Assignment: Some entries follow. Reproduce exactly the lines starting at the one with "Where should I click to: Expand the Market" and stopping after the one with "Task: Click the Total".

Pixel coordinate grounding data
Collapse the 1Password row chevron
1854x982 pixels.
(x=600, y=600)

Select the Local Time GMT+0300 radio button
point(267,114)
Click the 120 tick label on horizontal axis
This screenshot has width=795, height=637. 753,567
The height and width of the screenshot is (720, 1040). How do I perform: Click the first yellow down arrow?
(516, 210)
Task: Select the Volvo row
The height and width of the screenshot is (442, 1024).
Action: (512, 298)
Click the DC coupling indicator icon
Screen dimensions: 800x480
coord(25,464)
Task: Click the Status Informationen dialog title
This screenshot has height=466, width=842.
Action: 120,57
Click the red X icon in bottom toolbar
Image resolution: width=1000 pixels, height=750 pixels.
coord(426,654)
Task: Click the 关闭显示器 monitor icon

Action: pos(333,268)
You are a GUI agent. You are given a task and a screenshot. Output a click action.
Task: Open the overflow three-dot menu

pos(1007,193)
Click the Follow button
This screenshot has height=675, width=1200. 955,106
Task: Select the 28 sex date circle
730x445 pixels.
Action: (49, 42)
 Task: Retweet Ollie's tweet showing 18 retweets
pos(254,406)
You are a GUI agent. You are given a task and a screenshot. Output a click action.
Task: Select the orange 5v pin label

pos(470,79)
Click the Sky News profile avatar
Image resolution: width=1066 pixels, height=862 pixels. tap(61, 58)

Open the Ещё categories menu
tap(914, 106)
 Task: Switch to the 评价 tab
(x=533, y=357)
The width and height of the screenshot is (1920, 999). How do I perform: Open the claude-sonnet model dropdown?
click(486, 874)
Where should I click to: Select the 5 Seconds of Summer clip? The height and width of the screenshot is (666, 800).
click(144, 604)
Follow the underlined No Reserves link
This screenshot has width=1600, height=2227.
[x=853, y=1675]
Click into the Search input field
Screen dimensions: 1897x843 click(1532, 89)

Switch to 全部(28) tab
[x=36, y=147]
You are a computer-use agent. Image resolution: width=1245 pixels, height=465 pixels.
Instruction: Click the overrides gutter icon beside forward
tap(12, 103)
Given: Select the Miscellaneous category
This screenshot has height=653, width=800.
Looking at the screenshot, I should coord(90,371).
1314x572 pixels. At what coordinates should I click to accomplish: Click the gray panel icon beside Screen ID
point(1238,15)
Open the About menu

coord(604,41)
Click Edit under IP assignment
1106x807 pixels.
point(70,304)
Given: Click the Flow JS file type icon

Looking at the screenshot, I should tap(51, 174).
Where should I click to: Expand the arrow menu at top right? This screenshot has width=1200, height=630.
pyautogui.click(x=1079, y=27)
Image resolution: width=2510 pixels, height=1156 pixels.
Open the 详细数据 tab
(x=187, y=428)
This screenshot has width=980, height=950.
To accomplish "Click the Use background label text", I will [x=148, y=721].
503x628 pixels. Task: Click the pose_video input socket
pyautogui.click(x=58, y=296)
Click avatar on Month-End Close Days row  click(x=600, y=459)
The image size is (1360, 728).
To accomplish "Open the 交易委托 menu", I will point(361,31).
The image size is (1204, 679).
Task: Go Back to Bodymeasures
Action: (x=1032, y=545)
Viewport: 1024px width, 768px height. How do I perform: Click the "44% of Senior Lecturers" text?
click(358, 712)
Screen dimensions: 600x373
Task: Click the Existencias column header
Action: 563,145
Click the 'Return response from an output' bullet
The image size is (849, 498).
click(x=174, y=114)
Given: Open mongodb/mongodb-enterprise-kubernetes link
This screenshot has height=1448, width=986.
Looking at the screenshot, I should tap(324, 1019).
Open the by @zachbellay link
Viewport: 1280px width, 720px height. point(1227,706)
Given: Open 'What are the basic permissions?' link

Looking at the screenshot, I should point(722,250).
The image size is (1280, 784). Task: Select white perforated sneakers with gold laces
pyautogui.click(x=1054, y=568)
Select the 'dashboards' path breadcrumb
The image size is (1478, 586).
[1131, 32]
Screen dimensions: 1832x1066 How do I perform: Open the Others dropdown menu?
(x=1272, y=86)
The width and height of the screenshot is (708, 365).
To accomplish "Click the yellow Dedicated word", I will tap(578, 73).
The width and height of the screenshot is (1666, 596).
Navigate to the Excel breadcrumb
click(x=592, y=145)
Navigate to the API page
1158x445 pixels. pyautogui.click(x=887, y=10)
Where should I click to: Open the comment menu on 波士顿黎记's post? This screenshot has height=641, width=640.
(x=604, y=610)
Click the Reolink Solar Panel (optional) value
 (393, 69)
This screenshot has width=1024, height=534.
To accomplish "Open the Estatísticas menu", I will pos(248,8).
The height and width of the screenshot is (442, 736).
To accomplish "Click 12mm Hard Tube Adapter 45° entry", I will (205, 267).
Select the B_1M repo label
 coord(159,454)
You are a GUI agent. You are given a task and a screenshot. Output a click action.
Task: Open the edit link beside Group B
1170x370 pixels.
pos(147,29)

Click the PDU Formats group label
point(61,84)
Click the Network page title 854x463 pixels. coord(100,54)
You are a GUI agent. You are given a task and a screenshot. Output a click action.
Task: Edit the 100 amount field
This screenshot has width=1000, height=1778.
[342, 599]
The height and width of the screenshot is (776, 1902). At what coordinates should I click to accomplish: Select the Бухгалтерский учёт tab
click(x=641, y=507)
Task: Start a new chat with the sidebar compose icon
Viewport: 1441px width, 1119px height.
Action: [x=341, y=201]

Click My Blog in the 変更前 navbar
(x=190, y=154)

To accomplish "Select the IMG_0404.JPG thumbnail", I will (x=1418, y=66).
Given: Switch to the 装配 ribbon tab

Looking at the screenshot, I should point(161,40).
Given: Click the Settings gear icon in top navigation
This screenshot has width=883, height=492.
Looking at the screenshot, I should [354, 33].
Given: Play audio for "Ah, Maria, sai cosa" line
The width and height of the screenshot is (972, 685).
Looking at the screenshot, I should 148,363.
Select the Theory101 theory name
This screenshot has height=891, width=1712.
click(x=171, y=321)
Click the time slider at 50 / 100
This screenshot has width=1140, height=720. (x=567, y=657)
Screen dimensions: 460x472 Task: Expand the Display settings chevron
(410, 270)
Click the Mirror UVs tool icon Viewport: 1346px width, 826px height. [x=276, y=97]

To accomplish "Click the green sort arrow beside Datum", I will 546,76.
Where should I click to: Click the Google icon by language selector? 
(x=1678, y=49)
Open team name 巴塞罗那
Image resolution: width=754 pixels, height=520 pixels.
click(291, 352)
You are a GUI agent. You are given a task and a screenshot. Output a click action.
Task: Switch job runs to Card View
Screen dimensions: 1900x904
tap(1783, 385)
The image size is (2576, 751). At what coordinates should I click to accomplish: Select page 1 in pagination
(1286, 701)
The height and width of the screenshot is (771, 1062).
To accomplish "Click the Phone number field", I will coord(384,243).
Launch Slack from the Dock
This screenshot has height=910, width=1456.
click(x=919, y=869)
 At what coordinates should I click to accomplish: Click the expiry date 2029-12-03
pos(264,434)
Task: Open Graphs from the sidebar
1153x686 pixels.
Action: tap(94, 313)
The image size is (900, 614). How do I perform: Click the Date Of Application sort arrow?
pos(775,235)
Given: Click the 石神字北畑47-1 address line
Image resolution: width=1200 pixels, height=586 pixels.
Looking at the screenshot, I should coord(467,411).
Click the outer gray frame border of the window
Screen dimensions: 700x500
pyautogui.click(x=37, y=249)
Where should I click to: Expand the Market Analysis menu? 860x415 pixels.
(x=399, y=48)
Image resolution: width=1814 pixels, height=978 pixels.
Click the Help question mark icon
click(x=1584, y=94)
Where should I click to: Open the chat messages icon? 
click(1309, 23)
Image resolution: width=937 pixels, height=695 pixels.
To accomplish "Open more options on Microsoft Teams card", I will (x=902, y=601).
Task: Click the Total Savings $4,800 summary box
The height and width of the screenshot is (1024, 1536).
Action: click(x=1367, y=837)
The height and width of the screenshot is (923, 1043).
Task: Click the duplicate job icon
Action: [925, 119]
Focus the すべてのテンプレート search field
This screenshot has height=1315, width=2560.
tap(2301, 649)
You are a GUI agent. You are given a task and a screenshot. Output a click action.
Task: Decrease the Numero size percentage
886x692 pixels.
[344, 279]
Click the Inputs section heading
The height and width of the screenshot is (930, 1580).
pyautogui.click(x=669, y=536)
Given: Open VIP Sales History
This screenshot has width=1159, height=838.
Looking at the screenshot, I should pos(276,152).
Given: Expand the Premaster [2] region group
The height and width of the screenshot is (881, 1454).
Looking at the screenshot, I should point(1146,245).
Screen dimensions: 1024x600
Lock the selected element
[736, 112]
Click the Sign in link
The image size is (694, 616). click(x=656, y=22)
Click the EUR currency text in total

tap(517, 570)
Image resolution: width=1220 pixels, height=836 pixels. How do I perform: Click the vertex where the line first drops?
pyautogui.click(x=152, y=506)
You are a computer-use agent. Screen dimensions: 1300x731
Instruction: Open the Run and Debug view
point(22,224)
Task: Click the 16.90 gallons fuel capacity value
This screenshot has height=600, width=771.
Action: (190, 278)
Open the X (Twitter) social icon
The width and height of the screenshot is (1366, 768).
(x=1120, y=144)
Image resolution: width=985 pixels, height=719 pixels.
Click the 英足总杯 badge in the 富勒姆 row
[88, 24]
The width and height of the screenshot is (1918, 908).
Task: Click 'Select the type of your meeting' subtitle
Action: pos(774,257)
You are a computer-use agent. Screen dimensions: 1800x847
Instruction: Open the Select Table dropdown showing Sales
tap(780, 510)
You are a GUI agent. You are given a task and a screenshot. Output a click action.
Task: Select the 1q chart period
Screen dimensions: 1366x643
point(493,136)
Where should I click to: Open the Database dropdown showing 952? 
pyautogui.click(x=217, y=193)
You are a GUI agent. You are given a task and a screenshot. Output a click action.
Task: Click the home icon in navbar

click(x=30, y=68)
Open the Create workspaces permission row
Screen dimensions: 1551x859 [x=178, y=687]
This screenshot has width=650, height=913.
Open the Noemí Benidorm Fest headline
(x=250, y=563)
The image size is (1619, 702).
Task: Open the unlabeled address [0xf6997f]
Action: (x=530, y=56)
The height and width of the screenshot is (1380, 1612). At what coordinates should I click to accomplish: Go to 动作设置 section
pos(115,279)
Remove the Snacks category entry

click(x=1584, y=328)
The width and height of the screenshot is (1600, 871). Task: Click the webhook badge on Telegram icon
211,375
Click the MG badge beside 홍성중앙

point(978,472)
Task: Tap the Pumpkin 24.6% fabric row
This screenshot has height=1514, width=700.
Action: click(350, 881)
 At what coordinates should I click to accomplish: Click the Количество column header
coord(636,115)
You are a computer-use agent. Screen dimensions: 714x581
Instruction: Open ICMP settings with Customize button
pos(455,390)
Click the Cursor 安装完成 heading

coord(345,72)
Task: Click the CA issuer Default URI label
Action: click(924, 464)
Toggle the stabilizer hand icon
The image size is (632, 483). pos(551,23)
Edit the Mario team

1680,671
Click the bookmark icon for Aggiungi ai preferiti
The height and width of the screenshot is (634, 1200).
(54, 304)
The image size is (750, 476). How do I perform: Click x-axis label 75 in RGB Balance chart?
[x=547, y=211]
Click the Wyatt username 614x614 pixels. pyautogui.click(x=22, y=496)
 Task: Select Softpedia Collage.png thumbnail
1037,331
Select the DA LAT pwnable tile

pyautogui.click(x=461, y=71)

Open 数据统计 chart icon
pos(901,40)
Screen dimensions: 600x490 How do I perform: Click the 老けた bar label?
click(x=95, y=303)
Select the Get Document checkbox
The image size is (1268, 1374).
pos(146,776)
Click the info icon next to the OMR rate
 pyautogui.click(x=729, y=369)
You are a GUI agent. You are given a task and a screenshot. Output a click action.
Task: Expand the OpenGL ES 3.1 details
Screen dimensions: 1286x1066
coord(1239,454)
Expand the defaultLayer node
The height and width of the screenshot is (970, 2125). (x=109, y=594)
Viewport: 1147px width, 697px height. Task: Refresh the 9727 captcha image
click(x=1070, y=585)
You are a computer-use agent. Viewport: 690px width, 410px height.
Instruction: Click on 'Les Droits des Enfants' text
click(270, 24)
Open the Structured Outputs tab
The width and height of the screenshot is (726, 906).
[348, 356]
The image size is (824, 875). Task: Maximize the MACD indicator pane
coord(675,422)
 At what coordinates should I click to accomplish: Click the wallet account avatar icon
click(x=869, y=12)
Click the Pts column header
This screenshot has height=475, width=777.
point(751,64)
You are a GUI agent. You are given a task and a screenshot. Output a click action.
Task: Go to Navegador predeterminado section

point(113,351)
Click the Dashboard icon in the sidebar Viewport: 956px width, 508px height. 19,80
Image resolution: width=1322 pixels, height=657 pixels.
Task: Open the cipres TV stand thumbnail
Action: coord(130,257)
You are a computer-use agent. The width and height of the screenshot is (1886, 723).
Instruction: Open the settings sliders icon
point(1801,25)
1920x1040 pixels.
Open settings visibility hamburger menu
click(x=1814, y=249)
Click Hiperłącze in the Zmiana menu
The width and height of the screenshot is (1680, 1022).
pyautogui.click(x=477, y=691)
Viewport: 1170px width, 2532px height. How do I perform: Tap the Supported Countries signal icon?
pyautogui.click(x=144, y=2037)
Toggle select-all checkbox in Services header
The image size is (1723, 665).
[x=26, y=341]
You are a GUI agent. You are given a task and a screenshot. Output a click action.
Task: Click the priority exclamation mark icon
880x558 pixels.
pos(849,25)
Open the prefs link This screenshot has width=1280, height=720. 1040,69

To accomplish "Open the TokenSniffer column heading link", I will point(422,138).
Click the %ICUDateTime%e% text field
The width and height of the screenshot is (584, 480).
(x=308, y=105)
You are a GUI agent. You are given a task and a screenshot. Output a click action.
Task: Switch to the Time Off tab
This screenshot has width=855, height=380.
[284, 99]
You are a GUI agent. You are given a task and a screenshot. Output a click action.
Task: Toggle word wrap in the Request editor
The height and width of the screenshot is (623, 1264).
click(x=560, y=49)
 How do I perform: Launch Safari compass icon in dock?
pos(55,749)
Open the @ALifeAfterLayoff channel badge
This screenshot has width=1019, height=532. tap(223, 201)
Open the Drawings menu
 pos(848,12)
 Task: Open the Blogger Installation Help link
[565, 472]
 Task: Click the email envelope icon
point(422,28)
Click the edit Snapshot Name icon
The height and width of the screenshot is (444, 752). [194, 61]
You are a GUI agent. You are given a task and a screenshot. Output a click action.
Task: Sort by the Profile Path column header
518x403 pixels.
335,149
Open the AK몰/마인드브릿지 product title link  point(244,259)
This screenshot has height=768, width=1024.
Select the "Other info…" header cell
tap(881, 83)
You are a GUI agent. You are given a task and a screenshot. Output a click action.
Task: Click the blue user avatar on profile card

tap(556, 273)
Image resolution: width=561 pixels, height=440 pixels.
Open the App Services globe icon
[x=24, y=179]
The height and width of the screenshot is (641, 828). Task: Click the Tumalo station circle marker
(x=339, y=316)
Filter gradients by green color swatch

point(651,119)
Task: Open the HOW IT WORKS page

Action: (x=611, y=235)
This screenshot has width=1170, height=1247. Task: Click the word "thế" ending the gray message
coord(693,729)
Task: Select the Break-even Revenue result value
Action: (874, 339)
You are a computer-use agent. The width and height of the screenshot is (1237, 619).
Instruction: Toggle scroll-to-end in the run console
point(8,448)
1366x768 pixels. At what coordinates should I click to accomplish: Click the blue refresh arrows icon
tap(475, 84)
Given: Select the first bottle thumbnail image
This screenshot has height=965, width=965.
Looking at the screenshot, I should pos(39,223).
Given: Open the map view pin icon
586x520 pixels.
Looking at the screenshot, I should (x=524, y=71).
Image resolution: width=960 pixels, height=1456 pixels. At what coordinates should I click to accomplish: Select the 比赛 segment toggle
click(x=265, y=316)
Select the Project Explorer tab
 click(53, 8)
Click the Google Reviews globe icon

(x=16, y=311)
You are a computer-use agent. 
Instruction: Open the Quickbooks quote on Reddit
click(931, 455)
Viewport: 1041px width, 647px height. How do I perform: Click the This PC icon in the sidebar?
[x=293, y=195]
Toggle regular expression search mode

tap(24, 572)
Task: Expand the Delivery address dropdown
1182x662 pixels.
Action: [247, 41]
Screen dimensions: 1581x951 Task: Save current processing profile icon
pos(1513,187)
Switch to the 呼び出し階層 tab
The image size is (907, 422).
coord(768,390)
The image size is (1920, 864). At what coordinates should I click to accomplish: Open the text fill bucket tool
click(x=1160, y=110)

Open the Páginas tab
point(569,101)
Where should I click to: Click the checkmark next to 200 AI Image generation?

Response for this exercise:
Where should I click to: Expand the Market Analysis menu? 860x415 pixels.
(x=399, y=48)
Image resolution: width=1814 pixels, height=978 pixels.
Click the Help question mark icon
click(x=1584, y=94)
Where should I click to: Open the chat messages icon? 
click(1309, 23)
Image resolution: width=937 pixels, height=695 pixels.
To accomplish "Open more options on Microsoft Teams card", I will (x=902, y=601).
Task: Click the Total Savings $4,800 summary box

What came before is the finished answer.